Con le spalle premute contro la parete di un palazzo storico, Andrea stava provando a concentrarsi sulle labbra di quel ragazzo sopra le sue piuttosto che sulla certezza che la maglietta le si stesse riempiendo di polvere e di chissà quali altre schifezze.

Arrivato alla base del suo collo, la leccò. Lei si accigliò e subito le scappò una risata, un po' per la leccata, un po' per la sua stessa reazione. La divertiva fingere di guardarsi dall'esterno in momenti come quello, le trasmetteva un senso di potere che adorava. Ma si stava annoiando. Il ragazzo, amico di amici di università, era simpatico ma non ci sapeva fare. A dire la verità aveva cominciato lei, ma solo perché Giacomo (un nome altrettanto banale, quasi borghese) si era lanciato in una dissertazione sulla realtà come sequenza di stringhe informatiche e Andrea aveva sperato che appartarsi con lui le sarebbe valso qualcosa di più di un discorso sui massimi sistemi. Quindi gli si era avvicinata, fingendo di trovare interessante il taglio del suo zigomo. Giacomo, che era filosofo ma non completamente stupido, aveva colto l'antifona e si era chinato su di lei - odiava quando lo facevano, ma era un'accortezza quantomeno utile per baciarla.

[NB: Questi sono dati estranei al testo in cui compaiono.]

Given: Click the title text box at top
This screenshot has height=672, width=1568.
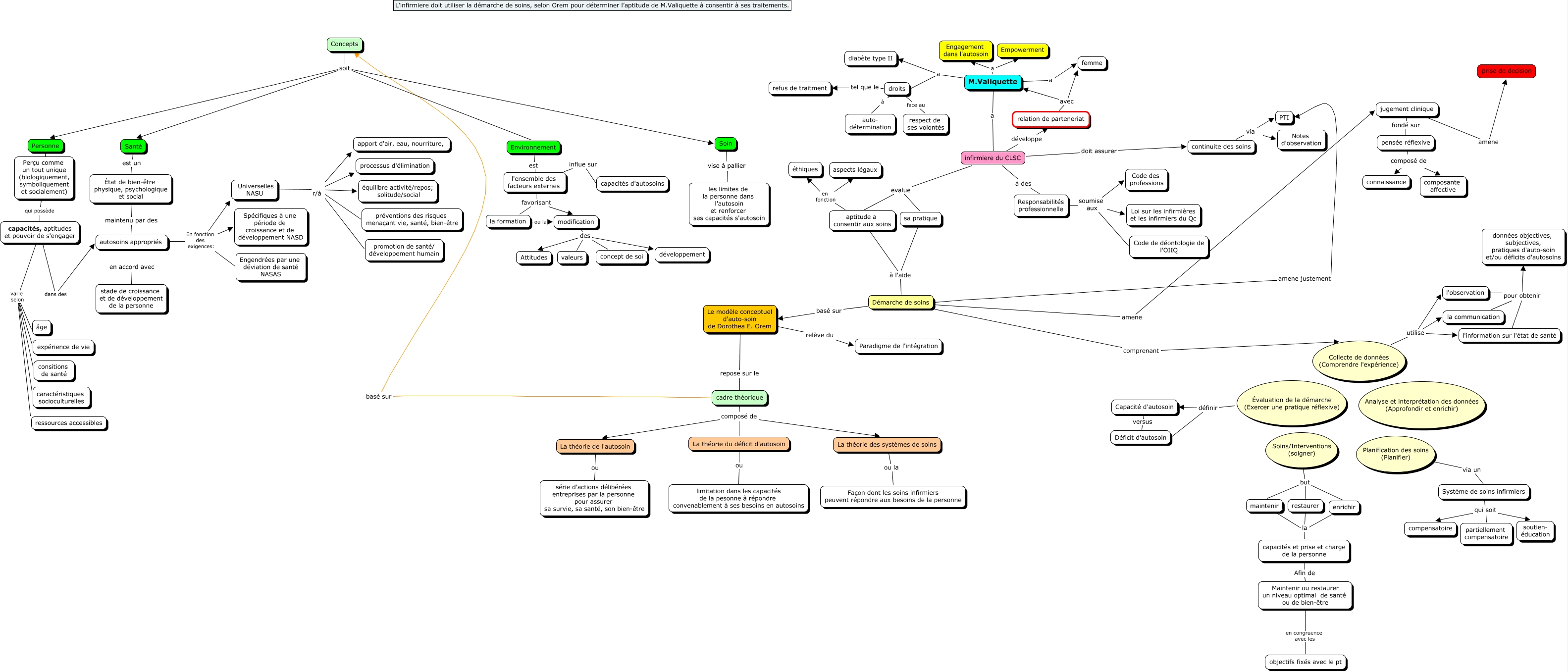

Eppure si stava annoiando. Un tempo non avrebbe esitato a prendere in mano la situazione, facendo in modo che con le spalle al muro ci stesse lui: ai maschi piaceva questo genere di mosse, e Andrea era eccitata dalla loro eccitazione. Ora però non ne aveva voglia. Era stanca, dormiva poco. Non era più il dolore fisico a tormentarla, ma gli incubi, e quando si svegliava alle prime ore del mattino non riusciva più a prendere sonno. Aveva sperato che il lavoro in negozio segnasse il punto di partenza di una nuova, sfavillante era, e che l'Andrea finalmente libera dai lividi e dalle abrasioni sarebbe stata in grado di dimenticare e di andare avanti con la sua vita. Invece si era trovata a fluttuare in un costante stato di allerta. Perfino dentro casa non si sentiva al sicuro: sbirciava dietro a ogni angolo per essere sicura che nessuno le stesse per tendere un agguato. Non era mai abbastanza.

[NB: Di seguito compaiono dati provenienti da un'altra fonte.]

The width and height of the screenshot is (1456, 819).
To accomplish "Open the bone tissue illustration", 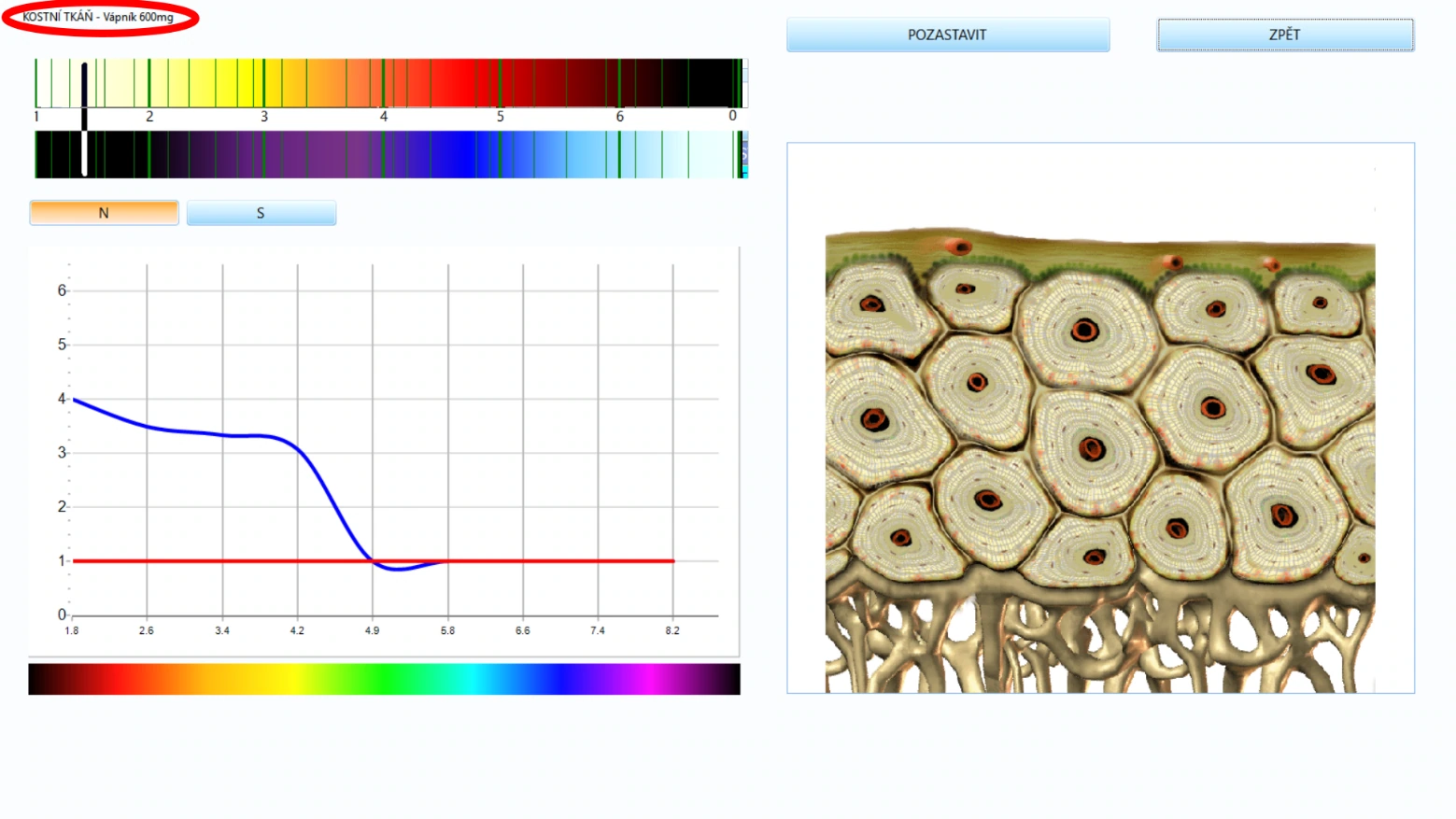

"Allora?", ansimò Giacomo. Aveva gli occhi di uno che stesse aspettando di essere premiato.

"Sì, bravo", lo liquidò Andrea e distrattamente gli afferrò il cavallo dei pantaloni. Lui sussultò e si appoggiò a lei, premendo il gonfiore contro quella che voleva essere il suo inguine e che invece era la sua coscia. Andrea fece un sorrisetto, ma con gli occhi stava guardando oltre la sua spalla. Qualcosa di simile all'istinto li aveva entrambi spinti a imboccare una viuzza del Quadrilatero e a fermarsi in un cantuccio tra un portone e la vetrina del pescivendolo, ma ciò non gli aveva evitato il flusso di persone. Era una delle ultime sere di giugno, uno dei periodi più difficili in cui rispettare il coprifuoco: la dolcezza primaverile della città era esplosa in estate e ora si mostrava al mondo, nuda e grondante di calore.

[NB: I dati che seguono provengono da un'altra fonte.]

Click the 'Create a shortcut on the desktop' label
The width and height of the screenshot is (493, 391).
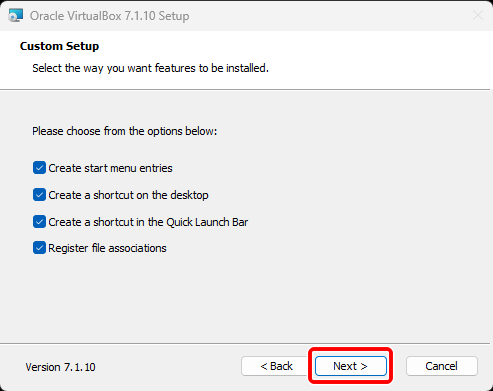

Nessuno dei passanti li guardò mai direttamente, ma Andrea si sentiva inquieta. Non temeva la Polizia: era raro che passassero prima di mezzanotte, o che intervenissero per altro che non fosse bisticci degenerati in risse o senzatetto accucciati sotto le tettoie dei negozi. È che odiava sentirsi esposta in quel modo. Erano passati due mesi dalla terribile serata e le ragioni dietro l'accaduto si stavano facendo sempre più confuse, fino a lasciare spazio solo alla paura. Non poteva essere sicura di chi fosse in giro per le strade, di chi la conoscesse, di chi sapesse. Si scostò da Giacomo, invasa da un tremore improvviso che lui scambiò per freddo.

"Vuoi venire da me?", chiese, senza fronzoli.

"Mmh."

Giacomo apparve immediatamente deluso. Forse aveva scambiato il silenzio di prima per un'estasi dei sensi. Andrea si intenerì un po' mentre lui provava a recuperare.